The traditional Bava motif of the deceptive nature of appearances is especially prevalent. Nebraska constantly surprises the other characters by not adhering to traditional "macho" stereotypes. For example, he prefers milk to whiskey. Unlike Carter, he does not live by violence, but rather uses it as a last resort. And most importantly, his ability to reason out events reveals an almost Sherlock Holmes-ian proclivity for problem solving. In this way, he differs from other Bava protagonists, whose ability to discern information is constantly called into question. Likewise, Kay is not what she appears to be, and her deceptiveness is even upsetting to Nebraska. Posing as the traditional house wife, she is in fact a cunning and resourceful criminal. Her marriage to Hillmann is a facade, and she is perfectly capable of handling herself in a life-or-death situation.

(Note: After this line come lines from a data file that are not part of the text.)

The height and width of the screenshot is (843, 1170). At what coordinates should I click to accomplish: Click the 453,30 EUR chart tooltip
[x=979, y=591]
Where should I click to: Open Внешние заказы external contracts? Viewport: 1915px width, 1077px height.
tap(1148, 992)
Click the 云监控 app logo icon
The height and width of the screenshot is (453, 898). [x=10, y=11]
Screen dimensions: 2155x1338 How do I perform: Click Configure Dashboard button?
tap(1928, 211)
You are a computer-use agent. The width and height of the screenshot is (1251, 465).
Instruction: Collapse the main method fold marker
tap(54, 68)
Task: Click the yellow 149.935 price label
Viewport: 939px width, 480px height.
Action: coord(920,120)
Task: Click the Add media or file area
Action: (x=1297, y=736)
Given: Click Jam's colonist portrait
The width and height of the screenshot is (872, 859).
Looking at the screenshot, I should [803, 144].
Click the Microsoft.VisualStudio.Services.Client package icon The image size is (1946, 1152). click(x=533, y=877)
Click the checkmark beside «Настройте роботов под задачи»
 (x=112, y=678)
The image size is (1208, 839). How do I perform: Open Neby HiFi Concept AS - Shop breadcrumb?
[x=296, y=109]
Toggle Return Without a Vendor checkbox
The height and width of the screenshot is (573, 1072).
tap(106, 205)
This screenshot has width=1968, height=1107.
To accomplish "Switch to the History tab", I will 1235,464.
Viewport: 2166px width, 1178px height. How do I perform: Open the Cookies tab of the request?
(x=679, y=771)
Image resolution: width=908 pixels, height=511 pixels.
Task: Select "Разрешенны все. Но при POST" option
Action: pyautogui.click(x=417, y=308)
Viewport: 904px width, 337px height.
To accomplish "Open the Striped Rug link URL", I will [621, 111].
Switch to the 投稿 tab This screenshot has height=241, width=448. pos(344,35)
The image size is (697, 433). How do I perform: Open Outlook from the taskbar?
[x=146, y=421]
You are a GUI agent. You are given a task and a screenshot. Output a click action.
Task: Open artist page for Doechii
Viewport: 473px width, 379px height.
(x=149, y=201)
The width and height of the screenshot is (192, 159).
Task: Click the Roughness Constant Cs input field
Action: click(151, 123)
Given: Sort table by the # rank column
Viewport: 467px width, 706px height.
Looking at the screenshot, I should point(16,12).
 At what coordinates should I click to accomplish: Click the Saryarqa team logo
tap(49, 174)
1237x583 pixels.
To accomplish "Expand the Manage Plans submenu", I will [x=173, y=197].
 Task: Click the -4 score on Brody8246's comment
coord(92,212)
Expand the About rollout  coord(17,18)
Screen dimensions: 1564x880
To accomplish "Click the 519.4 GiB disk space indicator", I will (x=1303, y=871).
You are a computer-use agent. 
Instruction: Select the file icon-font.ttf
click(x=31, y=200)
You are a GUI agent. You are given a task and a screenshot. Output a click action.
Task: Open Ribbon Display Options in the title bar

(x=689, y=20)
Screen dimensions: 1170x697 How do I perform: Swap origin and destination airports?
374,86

Bava's empasis on Nebraska's basic humanity is especially intriguing. As with Reg Park's Hercules in ERCOLE AL CENTRO DELLA TERRA, Bava realizes that neither the character or the actor who is playing him (square-jawed Ken Clark) are the most interesting protagonist in the world. Rather than stick to convention and/or a blandly written script, Bava deepens the drama by showing Nebraska to be an essentially decent man. Lacking both the mystery and charisma of Clint Eastwood's "Man With No Name" in Sergio Leone's classic "Dollars" trilogy, Nebraska is therefore depicted in more humanistic terms. He is an outsider, in common with many other Bava protagonists, but only because he is the exception rather than the rule. In the world of RINGO DEL NEBRASKA, characters like Bill Carter are dominant. There is no place for a decent man like Nebraska, and so he is condemned to wander aimlessly from town to town, all the while avoiding meaningful relationships. In this way, the director's cynicism finds voice, and Bava rejects the traditional happy ending.

In the end, RINGO DEL NEBRASKA cannot be bracketed with Bava's major work. Bava was clearly not interested in the western genre, but his few forays into the genre are not without interest. Of the three westerns Bava directed, RINGO is certainly the best, and it remains a stylish and engrossing film in its own right.